Living in shelters, cars, or doubled-up with family or friends, homeless children suffer from increased illness, hunger, anxiety, and depression. They are also at risk of having their education disrupted; many are pulled out of their school and transferred to a new one -- or even denied access to school altogether. For children who have already lost their home, this additional loss can be devastating.
Irene, S., a diabetic girl in Texas, described the impact of becoming homeless and being pulled out of school: "I didn't get to say bye to any of my friends, and I never went back to that school. I cried so much that my blood sugar was at 550. A doctor later told me that for my age, I was lucky not to have gone into a coma. Emotions get in the way of staying healthy sometimes; in this case, the stress hurt me the most."
The federal McKinney-Vento Education Act guarantees many important protections. Under the law, children have the right to remain in the same school when they become homeless. Schools are also required to provide free transportation, meals, and access to extra-curricular activities. This provides vital stability when the rest of their lives have been turned upside-down. It also ensures these children have access to meals and the basic health services schools provide.
Unfortunately, many parents don't know their children have these rights -- and without resources and struggling with basic survival needs, information is hard to come by. Even when parents know their rights, the law is still often violated. Some schools aren't aware of or simply ignore their legal obligations to homeless children. As a result, these kids can lose their school at the same time they lose their home.
This double loss affects their well-being, as it did for Irene. It also affects their future. Studies show that children who are forced to repeatedly change schools are 50 percent less likely to graduate from high school. Worse, people who don't graduate are more than twice as likely to slip into poverty in a single year. This affects not only those children, but our productivity as a nation.
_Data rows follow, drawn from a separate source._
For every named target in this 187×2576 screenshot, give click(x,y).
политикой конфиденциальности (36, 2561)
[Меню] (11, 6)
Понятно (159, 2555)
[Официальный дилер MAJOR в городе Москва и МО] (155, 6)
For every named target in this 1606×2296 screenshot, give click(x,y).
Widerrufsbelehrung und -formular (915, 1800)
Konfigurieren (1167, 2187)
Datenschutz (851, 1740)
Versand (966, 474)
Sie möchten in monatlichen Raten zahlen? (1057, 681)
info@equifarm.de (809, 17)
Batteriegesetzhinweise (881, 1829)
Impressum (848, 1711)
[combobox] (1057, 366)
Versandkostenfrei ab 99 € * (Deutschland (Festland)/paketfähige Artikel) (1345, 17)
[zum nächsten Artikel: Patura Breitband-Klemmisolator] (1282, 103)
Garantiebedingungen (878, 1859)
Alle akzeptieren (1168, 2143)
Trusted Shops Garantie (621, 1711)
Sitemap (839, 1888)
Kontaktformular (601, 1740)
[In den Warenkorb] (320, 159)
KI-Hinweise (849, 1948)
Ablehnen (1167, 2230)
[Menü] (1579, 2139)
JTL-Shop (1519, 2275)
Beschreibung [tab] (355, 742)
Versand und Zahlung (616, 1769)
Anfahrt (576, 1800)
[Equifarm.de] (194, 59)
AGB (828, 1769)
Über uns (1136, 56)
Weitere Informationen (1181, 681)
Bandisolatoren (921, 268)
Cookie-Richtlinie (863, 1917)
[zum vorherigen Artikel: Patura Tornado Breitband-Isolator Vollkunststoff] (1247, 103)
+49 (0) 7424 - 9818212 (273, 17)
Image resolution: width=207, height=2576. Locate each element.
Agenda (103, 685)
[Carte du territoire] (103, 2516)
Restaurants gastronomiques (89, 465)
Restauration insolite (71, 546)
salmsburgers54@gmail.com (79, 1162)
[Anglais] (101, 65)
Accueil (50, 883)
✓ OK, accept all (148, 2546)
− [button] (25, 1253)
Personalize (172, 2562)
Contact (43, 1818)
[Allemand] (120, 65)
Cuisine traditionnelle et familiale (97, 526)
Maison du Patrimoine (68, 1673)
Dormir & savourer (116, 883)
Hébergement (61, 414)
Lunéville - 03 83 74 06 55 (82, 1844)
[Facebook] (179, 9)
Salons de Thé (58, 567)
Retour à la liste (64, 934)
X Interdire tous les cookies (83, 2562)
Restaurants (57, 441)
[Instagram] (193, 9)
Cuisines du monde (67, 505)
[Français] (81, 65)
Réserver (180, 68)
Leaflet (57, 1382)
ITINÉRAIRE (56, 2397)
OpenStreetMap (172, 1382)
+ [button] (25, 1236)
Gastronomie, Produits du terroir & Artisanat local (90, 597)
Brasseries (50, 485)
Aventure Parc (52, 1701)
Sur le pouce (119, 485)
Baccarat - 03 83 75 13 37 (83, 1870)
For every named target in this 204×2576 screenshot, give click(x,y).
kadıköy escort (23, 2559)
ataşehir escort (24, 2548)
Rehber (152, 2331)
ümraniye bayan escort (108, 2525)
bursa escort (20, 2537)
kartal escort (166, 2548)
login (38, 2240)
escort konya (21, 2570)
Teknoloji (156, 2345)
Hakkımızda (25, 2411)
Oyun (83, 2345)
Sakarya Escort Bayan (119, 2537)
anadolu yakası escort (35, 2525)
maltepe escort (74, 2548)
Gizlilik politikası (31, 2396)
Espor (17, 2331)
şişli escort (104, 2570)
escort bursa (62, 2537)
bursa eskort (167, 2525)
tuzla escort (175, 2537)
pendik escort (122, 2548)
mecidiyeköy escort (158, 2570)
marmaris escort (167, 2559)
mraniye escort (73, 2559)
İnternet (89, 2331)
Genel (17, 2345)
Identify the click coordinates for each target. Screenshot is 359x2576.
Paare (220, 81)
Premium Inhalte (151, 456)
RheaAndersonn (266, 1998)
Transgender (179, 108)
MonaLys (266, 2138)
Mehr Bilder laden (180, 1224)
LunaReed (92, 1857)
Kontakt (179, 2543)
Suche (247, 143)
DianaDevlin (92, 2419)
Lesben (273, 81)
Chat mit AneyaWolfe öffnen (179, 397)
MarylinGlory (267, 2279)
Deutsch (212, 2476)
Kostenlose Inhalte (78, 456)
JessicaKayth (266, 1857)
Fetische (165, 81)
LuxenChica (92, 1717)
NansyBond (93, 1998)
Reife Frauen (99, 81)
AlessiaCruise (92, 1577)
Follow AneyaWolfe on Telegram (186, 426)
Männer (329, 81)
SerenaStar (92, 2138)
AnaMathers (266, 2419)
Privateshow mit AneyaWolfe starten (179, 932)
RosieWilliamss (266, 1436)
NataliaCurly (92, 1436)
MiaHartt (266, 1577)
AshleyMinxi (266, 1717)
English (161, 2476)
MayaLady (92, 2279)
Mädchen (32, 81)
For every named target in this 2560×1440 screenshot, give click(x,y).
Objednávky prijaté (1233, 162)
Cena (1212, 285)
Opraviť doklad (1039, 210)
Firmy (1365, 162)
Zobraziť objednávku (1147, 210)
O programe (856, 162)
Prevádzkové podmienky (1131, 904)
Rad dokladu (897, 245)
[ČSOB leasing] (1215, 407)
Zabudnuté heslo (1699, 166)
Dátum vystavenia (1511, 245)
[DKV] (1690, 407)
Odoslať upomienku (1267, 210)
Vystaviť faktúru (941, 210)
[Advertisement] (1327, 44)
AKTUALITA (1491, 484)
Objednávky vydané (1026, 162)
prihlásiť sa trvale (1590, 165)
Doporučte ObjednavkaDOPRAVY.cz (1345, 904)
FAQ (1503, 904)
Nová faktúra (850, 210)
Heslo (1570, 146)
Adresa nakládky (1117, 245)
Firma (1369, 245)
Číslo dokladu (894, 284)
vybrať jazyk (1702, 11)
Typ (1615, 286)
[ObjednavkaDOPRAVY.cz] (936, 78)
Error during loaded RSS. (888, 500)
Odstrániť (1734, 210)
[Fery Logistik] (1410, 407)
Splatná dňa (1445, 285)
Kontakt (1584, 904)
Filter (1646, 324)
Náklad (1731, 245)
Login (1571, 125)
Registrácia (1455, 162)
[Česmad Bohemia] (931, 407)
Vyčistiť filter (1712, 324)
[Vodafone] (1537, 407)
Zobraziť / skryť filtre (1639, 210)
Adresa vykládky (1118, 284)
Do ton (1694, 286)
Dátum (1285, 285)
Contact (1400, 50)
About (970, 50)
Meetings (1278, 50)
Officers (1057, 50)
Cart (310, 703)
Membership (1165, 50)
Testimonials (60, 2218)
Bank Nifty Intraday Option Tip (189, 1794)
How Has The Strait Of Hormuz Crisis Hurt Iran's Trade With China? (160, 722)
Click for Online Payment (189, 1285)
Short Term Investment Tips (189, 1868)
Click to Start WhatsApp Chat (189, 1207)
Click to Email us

What can be done? One way to address this issue is to educate schools and parents about kids' rights and help ensure they are asserted. The National Law Center on Homelessness & Poverty recently partnered with DLA Piper, a major national law firm, to create Project LEARN. Through this program, we train volunteer lawyers across the country to help homeless families protect their children's education rights. And when that fails, we're ready to go to court to protect them.
More work is needed. While we've broadened our reach through Project LEARN, there are many more homeless children and families than we can help right now. We're working to expand our network to reach more of them.
Congress can help too. The McKinney-Vento program is currently funded at $65 million, the same amount as in 2009, despite a dramatic increase in need. And while this may seem like a lot of money to the average person, it isn't in the context of federal spending. Only 11 percent of school districts receive any money through the program.
Further, while homeless children need an education, they also need a home. That's why we're calling on Congress to enact HR 32, a no cost, bipartisan bill sponsored by Rep. Judy Biggert that would open up eligibility for housing programs to help more homeless children. We're also calling on Congress to increase support for homeless aid programs proposed by President Obama and fund the National Housing Trust Fund.
Last year, the president said: "it is simply unacceptable for families and children to be homeless in America." I agree. It is essential that we take action now to ensure the basic human rights of homeless and poor children to an education and to a home.